What is needed
Nothing but an exact repetition of the entries should appear in the answer.

(Exercise input Opens)

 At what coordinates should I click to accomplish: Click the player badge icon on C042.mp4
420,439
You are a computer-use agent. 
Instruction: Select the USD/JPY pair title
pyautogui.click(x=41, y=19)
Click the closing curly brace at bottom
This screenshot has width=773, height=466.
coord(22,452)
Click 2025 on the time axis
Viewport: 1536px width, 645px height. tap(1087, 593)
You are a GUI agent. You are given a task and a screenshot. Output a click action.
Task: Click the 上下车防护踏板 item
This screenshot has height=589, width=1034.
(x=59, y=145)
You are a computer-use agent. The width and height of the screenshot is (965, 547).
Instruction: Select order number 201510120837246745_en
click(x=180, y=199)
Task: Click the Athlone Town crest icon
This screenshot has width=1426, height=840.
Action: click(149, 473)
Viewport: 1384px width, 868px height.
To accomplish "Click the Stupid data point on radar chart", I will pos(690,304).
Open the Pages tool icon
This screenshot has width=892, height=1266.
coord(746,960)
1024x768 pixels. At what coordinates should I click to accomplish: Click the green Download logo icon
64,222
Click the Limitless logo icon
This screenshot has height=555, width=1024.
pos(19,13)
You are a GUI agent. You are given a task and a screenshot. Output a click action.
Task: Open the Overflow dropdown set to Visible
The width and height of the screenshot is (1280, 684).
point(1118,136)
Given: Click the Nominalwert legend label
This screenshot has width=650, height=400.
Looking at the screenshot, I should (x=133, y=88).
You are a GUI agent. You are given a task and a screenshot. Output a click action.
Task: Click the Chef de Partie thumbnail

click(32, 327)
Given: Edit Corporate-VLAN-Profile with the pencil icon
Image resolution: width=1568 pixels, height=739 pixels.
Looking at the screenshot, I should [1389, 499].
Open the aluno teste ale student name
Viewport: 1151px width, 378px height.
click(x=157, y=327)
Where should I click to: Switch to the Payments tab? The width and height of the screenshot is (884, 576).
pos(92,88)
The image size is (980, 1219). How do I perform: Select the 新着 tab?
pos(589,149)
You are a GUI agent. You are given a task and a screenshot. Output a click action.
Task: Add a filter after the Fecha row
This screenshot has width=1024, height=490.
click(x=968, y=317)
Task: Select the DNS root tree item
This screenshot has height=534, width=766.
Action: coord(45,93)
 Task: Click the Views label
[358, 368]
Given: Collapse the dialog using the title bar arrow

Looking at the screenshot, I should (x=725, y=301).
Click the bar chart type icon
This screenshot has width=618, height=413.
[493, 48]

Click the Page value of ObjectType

(Exercise input Closes)

Output
 At what coordinates should I click to accomplish: Click the player badge icon on C042.mp4
420,439
You are a computer-use agent. 
Instruction: Select the USD/JPY pair title
pyautogui.click(x=41, y=19)
Click the closing curly brace at bottom
This screenshot has width=773, height=466.
coord(22,452)
Click 2025 on the time axis
Viewport: 1536px width, 645px height. tap(1087, 593)
You are a GUI agent. You are given a task and a screenshot. Output a click action.
Task: Click the 上下车防护踏板 item
This screenshot has height=589, width=1034.
(x=59, y=145)
You are a computer-use agent. The width and height of the screenshot is (965, 547).
Instruction: Select order number 201510120837246745_en
click(x=180, y=199)
Task: Click the Athlone Town crest icon
This screenshot has width=1426, height=840.
Action: click(149, 473)
Viewport: 1384px width, 868px height.
To accomplish "Click the Stupid data point on radar chart", I will pos(690,304).
Open the Pages tool icon
This screenshot has width=892, height=1266.
coord(746,960)
1024x768 pixels. At what coordinates should I click to accomplish: Click the green Download logo icon
64,222
Click the Limitless logo icon
This screenshot has height=555, width=1024.
pos(19,13)
You are a GUI agent. You are given a task and a screenshot. Output a click action.
Task: Open the Overflow dropdown set to Visible
The width and height of the screenshot is (1280, 684).
point(1118,136)
Given: Click the Nominalwert legend label
This screenshot has width=650, height=400.
Looking at the screenshot, I should (x=133, y=88).
You are a GUI agent. You are given a task and a screenshot. Output a click action.
Task: Click the Chef de Partie thumbnail

click(32, 327)
Given: Edit Corporate-VLAN-Profile with the pencil icon
Image resolution: width=1568 pixels, height=739 pixels.
Looking at the screenshot, I should [1389, 499].
Open the aluno teste ale student name
Viewport: 1151px width, 378px height.
click(x=157, y=327)
Where should I click to: Switch to the Payments tab? The width and height of the screenshot is (884, 576).
pos(92,88)
The image size is (980, 1219). How do I perform: Select the 新着 tab?
pos(589,149)
You are a GUI agent. You are given a task and a screenshot. Output a click action.
Task: Add a filter after the Fecha row
This screenshot has width=1024, height=490.
click(x=968, y=317)
Task: Select the DNS root tree item
This screenshot has height=534, width=766.
Action: coord(45,93)
 Task: Click the Views label
[358, 368]
Given: Collapse the dialog using the title bar arrow

Looking at the screenshot, I should (x=725, y=301).
Click the bar chart type icon
This screenshot has width=618, height=413.
[493, 48]

Click the Page value of ObjectType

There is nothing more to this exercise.